▶ Consigne: D'après l'extrait du document, quelle longueur fait la passerelle pour piétons imaginée par Marc Mimram ?

▶ Extrait du document:
┌──

Au fait, où commence-t-elle, cette ZAC, quand on est en arrêt devant le Tribunal de grande instance ? Le TGI peut être un point de départ. Longer son parvis, avec ses agents de sécurité et ses robes noires descendues fumer, son jardin ras sécuritaire où il n’y a plus un buisson pour se cacher, et déboucher rue du Bastion. Là, dialogue entre passé et futur : d’un côté le mur de pierre de l’ancien Bastion 44, rare vestige de l’enceinte Thiers ; de l’autre côté, le bardage-soubassement en métal du TGI à la même proportion. Dans son prolongement, la PJ installée là depuis 2017 – 1700 fonctionnaires sur 32 000 m2 – a conservé son mythique numéro 36. C’est un immeuble ultra sécurisé sur 10 niveaux où les architectes Valode et Pistre ont aussi revisité l’esprit bastion, avec un socle en béton matricé prêt à résister aux agressions lourdes. La façade de verre – peut-être pour symboliser l’eau de la Seine perdue ? – « s’inspire du ciel d’un tableau de Sisley, Vue du canal Saint-Martin, et pixellise le ciel». Du flou qui rend difficile le repérage des fenêtres, mieux protégées contre d’éventuels tirs. Ce « Bastion » deviendra-t-il aussi universel et télégénique que le 36, quai des Orfèvres ? À quand la prochaine série filmée là ?
Traversée du boulevard Berthier. La rue tourne, devient chantier, on avance au petit bonheur la boue au fil d’un labyrinthe de barrières. Ici s’attrape le morceau ouest de la ZAC, dans un incroyable karaoké de façades, une collection de bâtiments de différentes hauteurs. De toutes les couleurs, le monolithe blanc entrechoque le monolithe noir, se succèdent courbes, déhanchements ou raideurs, boîtes ou replis, dentelées ou tramées, toutes les matières – alu, bois, verre, béton, polycarbonate… Où suis-je, dans quelle rue ? Un panneau sommaire au sol indique Mstislav Rostropovitch.
Sur la droite, se profile une passerelle piétonne, trouée blanche argentée, qui traverse les rails, elle a été suspendue là selon la vision de l’architecte-ingénieur Marc Mimram, qui a souhaité une « jolie promenade dans les airs », à hauteur de 12 mètres au-dessus du sol et sur 116 mètres de longueur. Sa largeur ondule… Le ciel est doré, il attend la neige, les rayons du soleil en profitent pour se faire éclairagiste de ce passage, pour irradier toutes les facettes des édifices qui clignotent dans ce grand paysage en éventail de part et d’autre des voies. Ambiance irréelle, légèrement SF, un grillage de protection voile la vue sur les rails, des gamines se photographient comme dans une joyeuse BD.

└──

▶ Lignes:
┌──

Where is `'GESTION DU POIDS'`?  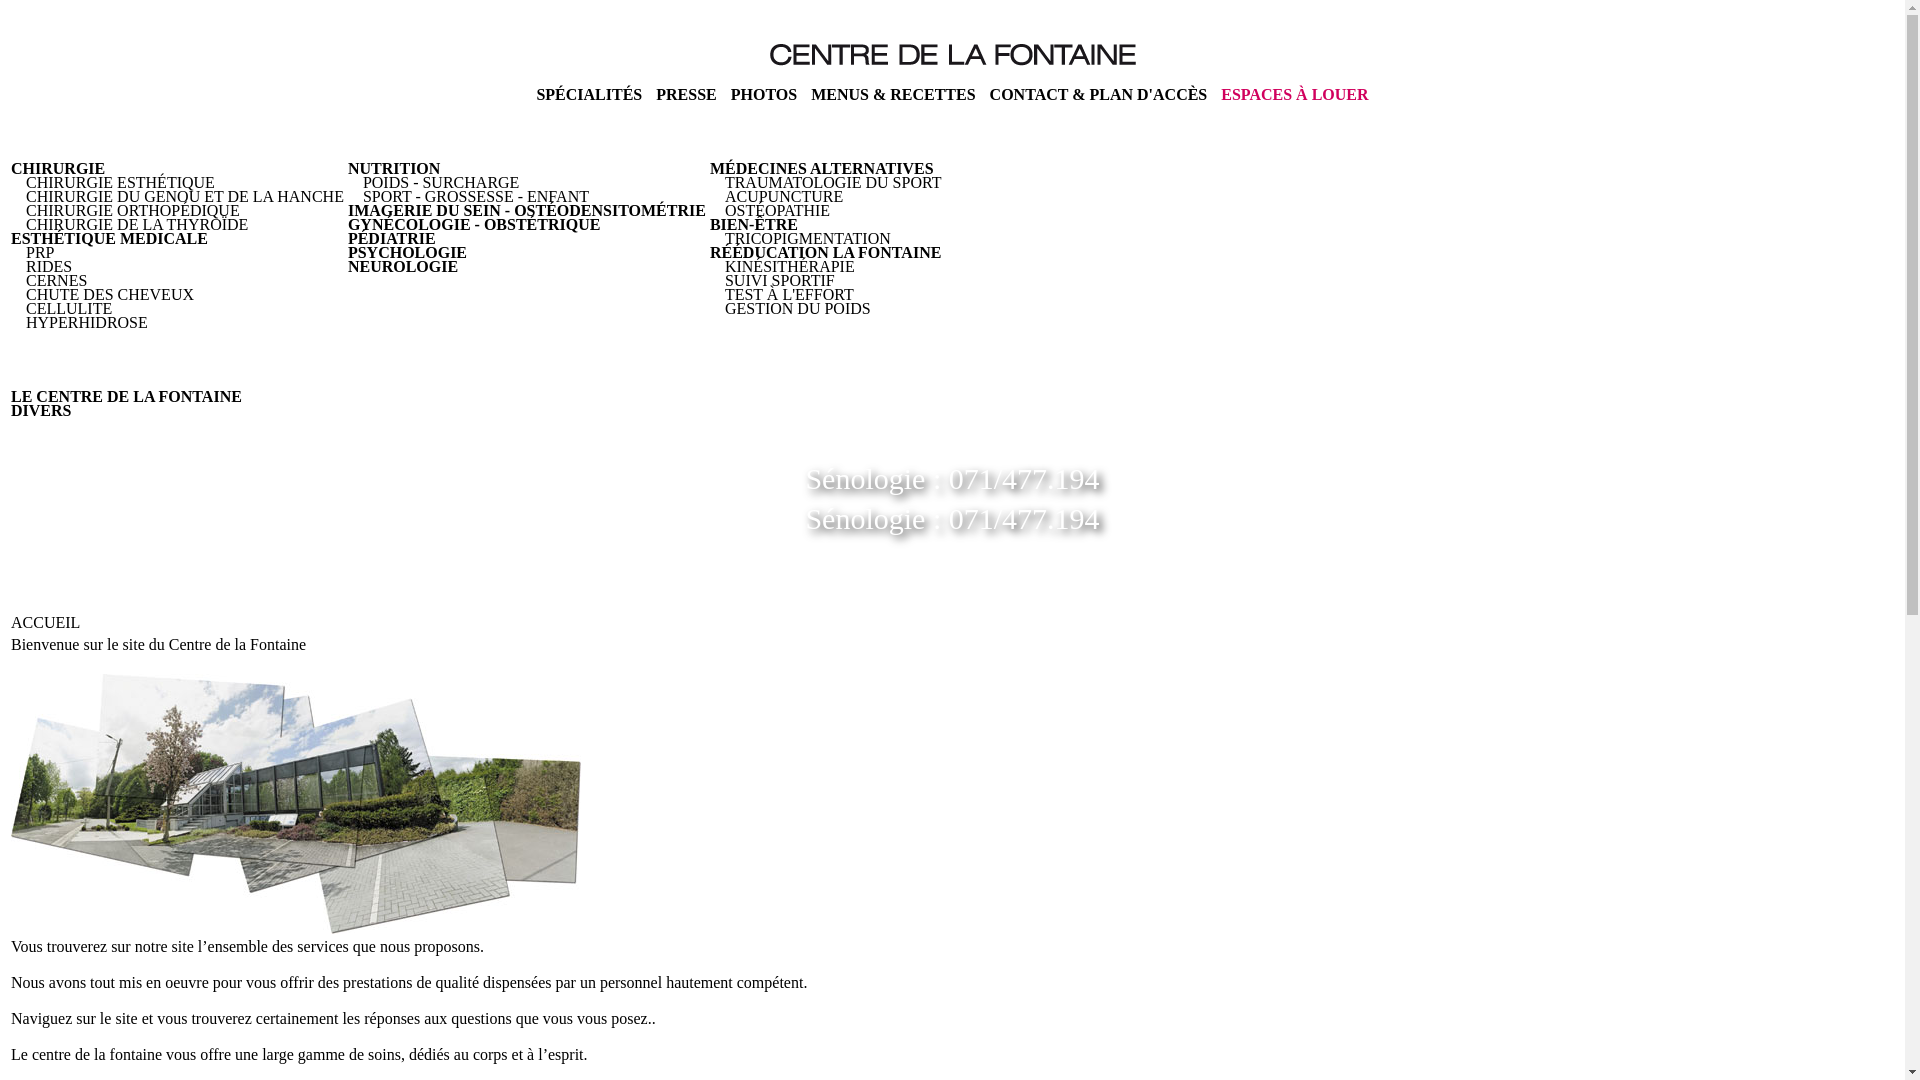 'GESTION DU POIDS' is located at coordinates (796, 308).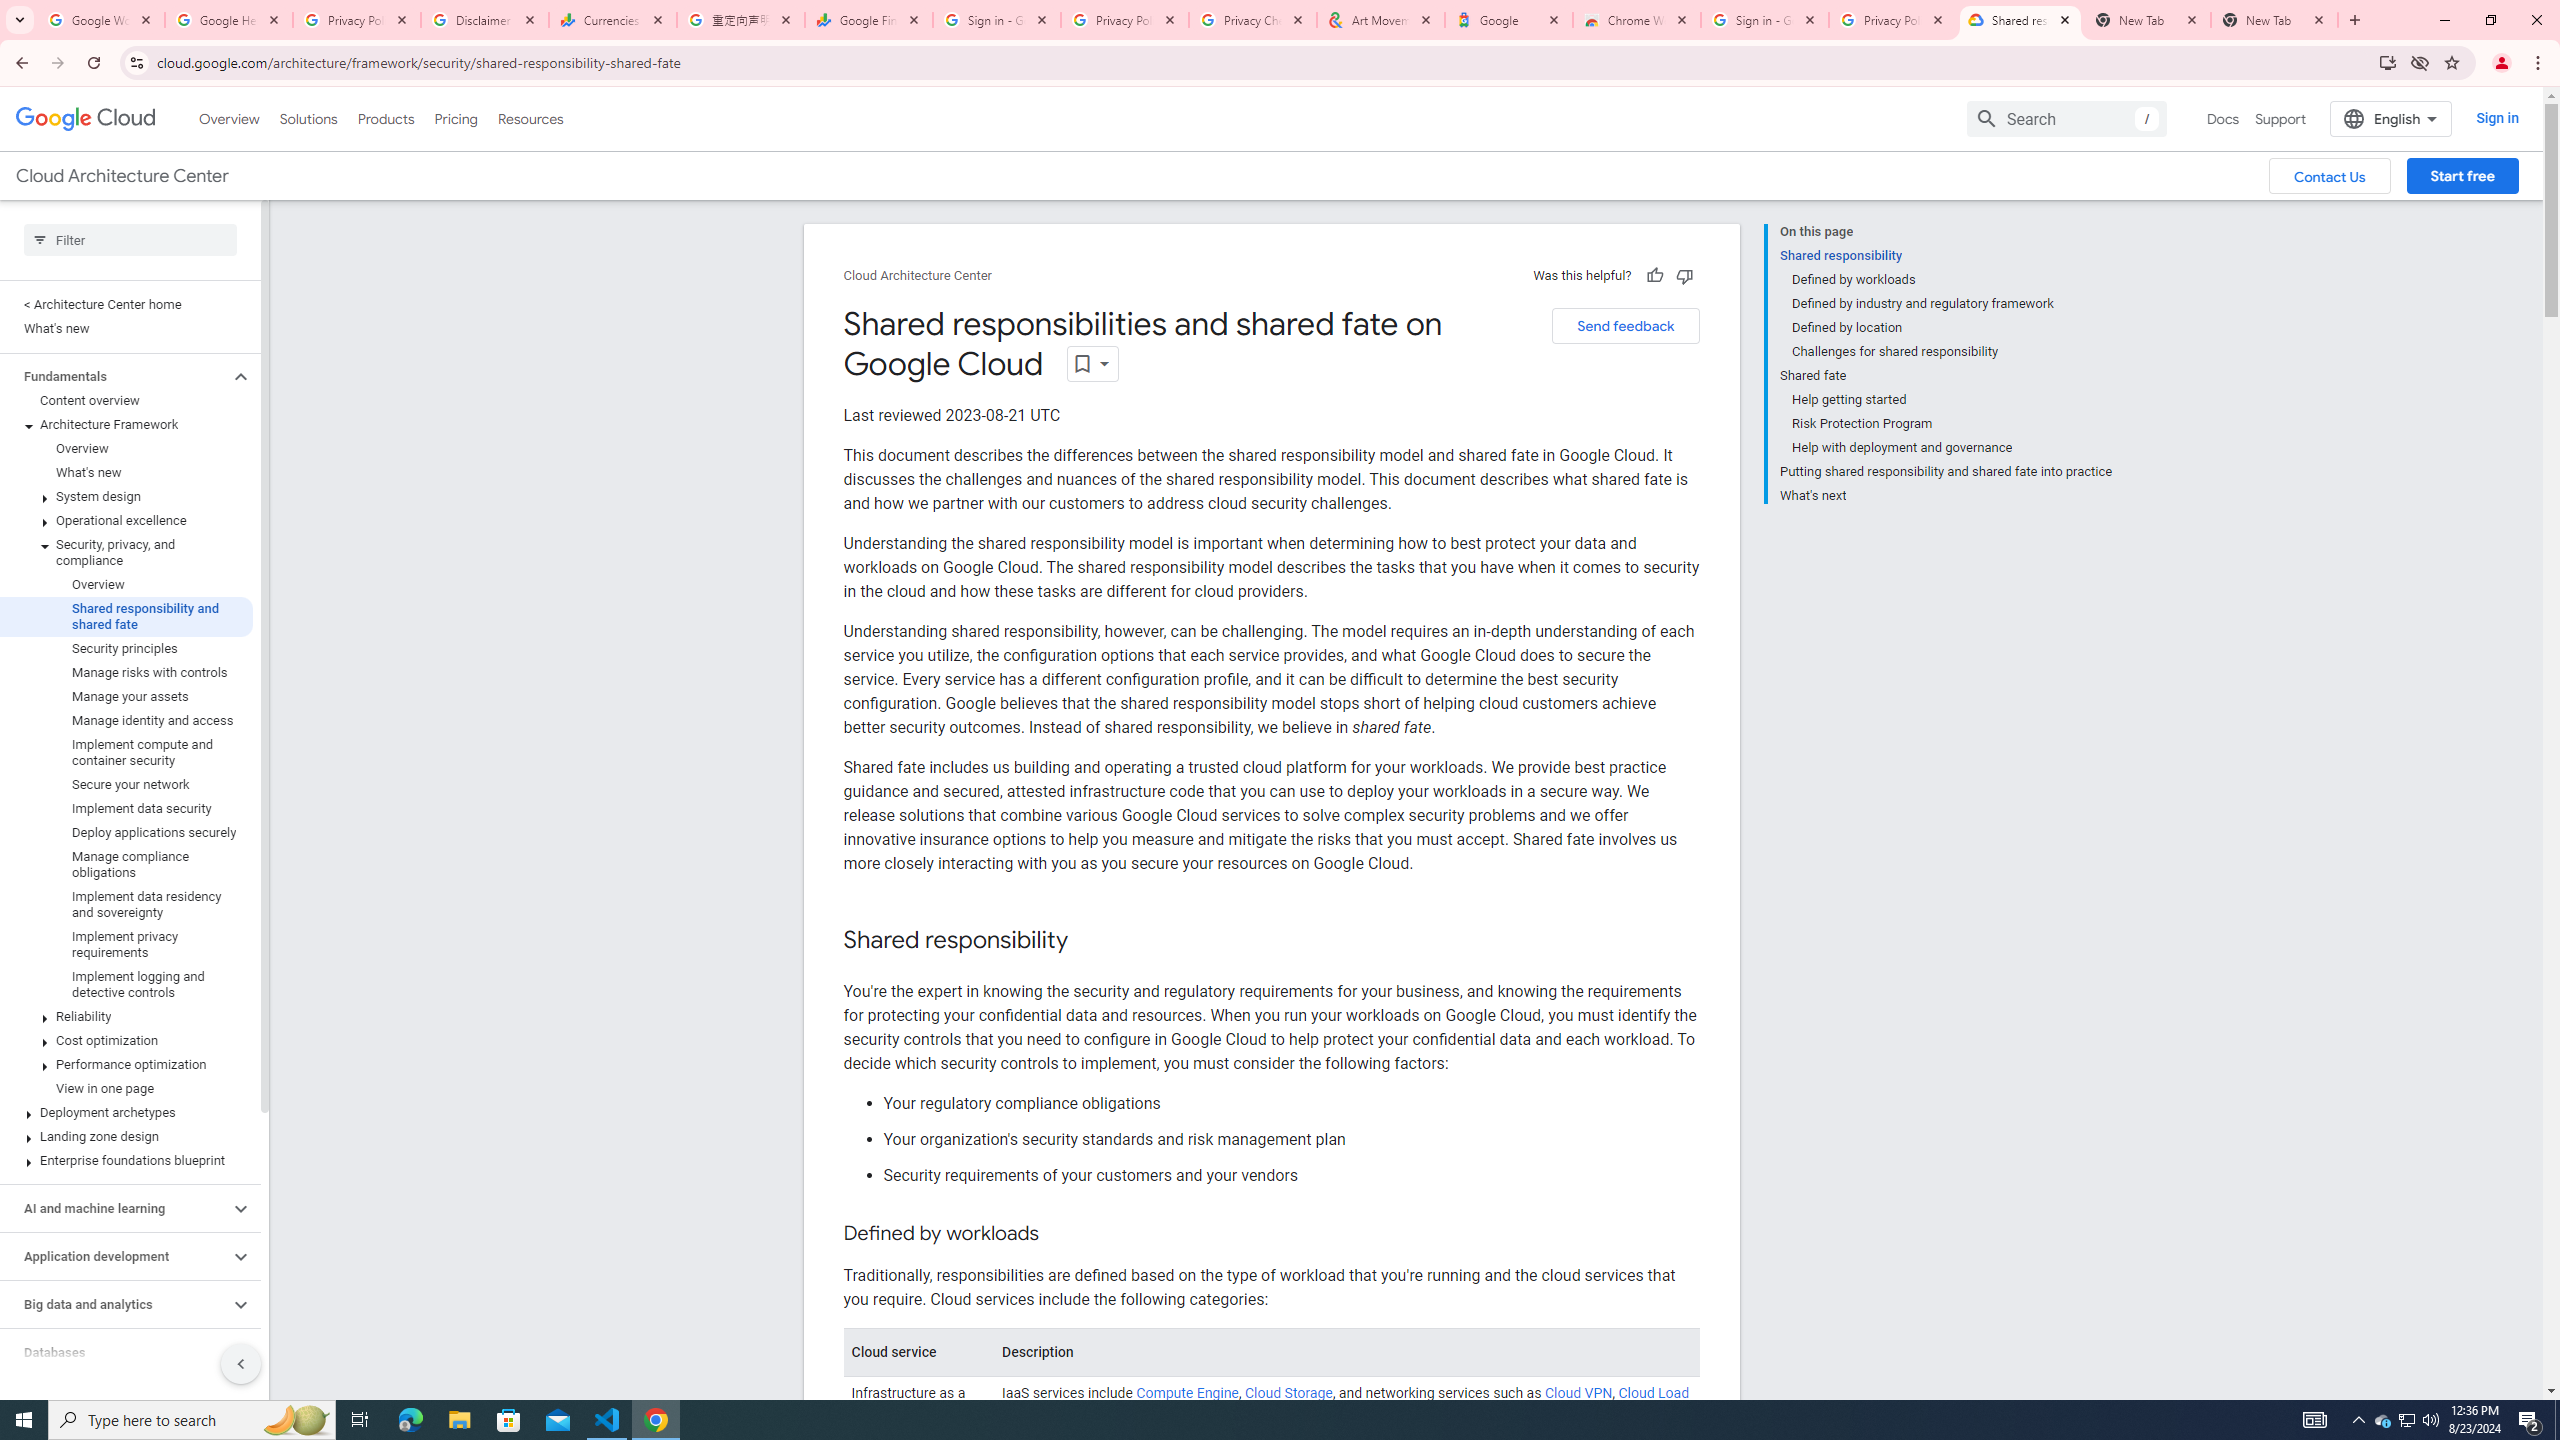 Image resolution: width=2560 pixels, height=1440 pixels. Describe the element at coordinates (1636, 19) in the screenshot. I see `'Chrome Web Store - Color themes by Chrome'` at that location.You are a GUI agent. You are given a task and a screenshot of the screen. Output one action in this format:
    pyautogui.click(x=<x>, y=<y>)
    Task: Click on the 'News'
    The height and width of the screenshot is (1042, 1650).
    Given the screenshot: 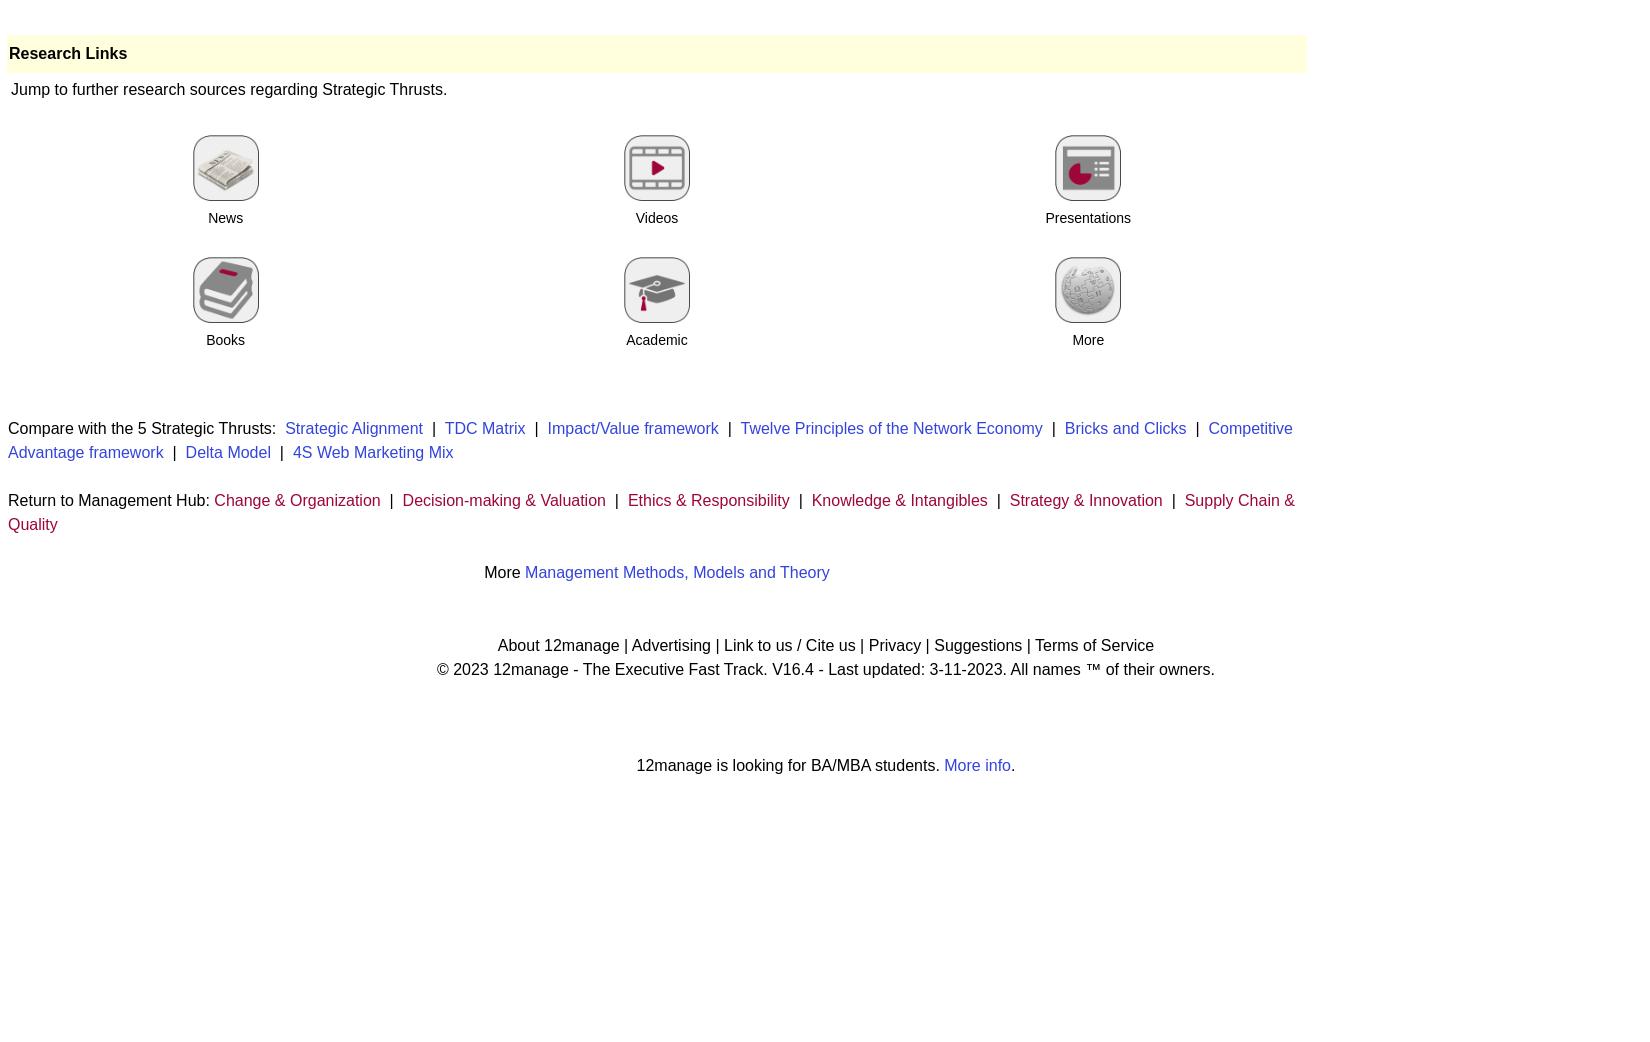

└──

▶ Réponse: Elle fait 116 mètres de long.